#### [Required task]
Which lines in the listing below contain the word "checkbox"? Pick out each one and copy it in full.

#### [Stored records]
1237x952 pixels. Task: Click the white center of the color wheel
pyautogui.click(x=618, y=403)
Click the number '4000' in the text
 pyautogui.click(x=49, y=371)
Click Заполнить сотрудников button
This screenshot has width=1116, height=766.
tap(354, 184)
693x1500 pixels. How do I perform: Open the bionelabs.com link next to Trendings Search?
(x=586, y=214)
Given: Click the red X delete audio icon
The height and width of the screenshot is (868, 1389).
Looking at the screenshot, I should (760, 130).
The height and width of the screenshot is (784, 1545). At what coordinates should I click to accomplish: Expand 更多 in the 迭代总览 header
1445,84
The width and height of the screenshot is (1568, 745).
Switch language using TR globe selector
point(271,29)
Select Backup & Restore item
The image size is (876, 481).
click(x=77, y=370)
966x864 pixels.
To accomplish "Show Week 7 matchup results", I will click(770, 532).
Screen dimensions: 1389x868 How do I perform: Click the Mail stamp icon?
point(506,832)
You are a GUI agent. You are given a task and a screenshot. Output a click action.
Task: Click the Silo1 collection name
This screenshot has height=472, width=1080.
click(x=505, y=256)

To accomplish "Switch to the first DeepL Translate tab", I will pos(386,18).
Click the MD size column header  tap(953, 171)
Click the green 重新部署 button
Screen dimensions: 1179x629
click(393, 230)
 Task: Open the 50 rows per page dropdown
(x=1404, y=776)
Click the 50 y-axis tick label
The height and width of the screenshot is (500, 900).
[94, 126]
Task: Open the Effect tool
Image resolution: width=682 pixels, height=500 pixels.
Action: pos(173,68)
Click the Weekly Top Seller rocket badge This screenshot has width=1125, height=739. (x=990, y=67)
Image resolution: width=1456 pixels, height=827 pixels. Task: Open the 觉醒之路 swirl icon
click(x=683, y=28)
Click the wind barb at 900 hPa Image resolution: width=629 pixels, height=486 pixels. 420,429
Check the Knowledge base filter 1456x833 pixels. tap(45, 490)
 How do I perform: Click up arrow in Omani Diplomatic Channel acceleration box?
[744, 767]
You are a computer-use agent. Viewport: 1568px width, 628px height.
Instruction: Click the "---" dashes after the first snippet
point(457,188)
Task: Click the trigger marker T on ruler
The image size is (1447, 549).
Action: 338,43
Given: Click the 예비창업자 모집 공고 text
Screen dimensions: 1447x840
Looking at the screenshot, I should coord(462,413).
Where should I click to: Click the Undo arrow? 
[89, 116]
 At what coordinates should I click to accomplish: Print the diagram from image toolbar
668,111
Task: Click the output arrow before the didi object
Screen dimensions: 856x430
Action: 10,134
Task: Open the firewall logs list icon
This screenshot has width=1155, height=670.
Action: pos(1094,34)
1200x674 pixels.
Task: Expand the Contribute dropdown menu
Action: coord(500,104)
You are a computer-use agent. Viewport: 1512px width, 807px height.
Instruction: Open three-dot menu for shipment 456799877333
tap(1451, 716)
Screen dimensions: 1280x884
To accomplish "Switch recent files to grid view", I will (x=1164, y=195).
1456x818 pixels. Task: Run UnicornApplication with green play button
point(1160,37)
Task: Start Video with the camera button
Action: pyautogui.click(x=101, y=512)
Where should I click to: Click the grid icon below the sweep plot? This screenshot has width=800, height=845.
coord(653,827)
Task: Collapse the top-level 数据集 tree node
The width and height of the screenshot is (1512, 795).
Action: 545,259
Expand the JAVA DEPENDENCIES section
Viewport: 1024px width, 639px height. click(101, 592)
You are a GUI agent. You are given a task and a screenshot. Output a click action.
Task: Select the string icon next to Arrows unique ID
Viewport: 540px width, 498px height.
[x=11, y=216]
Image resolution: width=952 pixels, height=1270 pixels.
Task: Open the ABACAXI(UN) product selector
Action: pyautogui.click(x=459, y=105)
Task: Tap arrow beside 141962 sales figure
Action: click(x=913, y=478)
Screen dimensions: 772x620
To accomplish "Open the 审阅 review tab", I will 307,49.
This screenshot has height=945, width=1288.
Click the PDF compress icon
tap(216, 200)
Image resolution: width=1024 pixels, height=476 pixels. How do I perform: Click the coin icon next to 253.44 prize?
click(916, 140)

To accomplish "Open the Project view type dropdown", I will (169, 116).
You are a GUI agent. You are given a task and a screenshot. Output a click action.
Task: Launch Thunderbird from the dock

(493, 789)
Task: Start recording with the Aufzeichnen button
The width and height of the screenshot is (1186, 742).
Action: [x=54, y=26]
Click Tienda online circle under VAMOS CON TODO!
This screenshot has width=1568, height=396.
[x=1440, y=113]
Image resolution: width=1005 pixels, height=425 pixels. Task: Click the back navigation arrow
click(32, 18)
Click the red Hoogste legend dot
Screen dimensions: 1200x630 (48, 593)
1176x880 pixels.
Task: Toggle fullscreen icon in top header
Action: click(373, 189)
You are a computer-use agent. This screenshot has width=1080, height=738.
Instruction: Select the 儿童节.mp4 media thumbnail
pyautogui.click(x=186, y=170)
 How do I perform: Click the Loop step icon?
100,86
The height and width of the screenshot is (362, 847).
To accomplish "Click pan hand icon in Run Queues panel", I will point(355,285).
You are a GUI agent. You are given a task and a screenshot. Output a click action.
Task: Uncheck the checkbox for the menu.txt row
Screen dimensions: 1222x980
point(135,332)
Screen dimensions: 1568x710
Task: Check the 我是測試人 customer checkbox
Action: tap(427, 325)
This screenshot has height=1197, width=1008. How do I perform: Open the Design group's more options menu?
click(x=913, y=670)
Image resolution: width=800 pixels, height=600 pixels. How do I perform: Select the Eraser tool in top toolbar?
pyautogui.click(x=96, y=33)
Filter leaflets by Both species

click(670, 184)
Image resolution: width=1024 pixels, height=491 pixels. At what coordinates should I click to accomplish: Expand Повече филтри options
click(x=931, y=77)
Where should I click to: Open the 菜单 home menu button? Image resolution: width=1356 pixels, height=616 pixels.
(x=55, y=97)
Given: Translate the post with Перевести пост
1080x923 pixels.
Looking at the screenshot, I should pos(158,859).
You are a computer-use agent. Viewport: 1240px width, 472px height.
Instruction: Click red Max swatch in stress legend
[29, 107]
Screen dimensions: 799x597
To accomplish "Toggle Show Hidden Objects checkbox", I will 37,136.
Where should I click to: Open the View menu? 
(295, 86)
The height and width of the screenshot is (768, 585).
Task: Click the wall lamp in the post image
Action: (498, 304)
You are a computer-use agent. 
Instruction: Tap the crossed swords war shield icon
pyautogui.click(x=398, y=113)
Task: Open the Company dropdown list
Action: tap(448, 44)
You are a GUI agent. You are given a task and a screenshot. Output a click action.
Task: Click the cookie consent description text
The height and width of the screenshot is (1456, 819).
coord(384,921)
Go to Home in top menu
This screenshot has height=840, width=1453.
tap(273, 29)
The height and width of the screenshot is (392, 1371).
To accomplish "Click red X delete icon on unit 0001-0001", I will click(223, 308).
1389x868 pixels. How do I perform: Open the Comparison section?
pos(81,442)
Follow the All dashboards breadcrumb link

#### [Exercise answer]
Task: Uncheck the checkbox for the menu.txt row
Task: Check the 我是測試人 customer checkbox
To accomplish "Toggle Show Hidden Objects checkbox", I will 37,136.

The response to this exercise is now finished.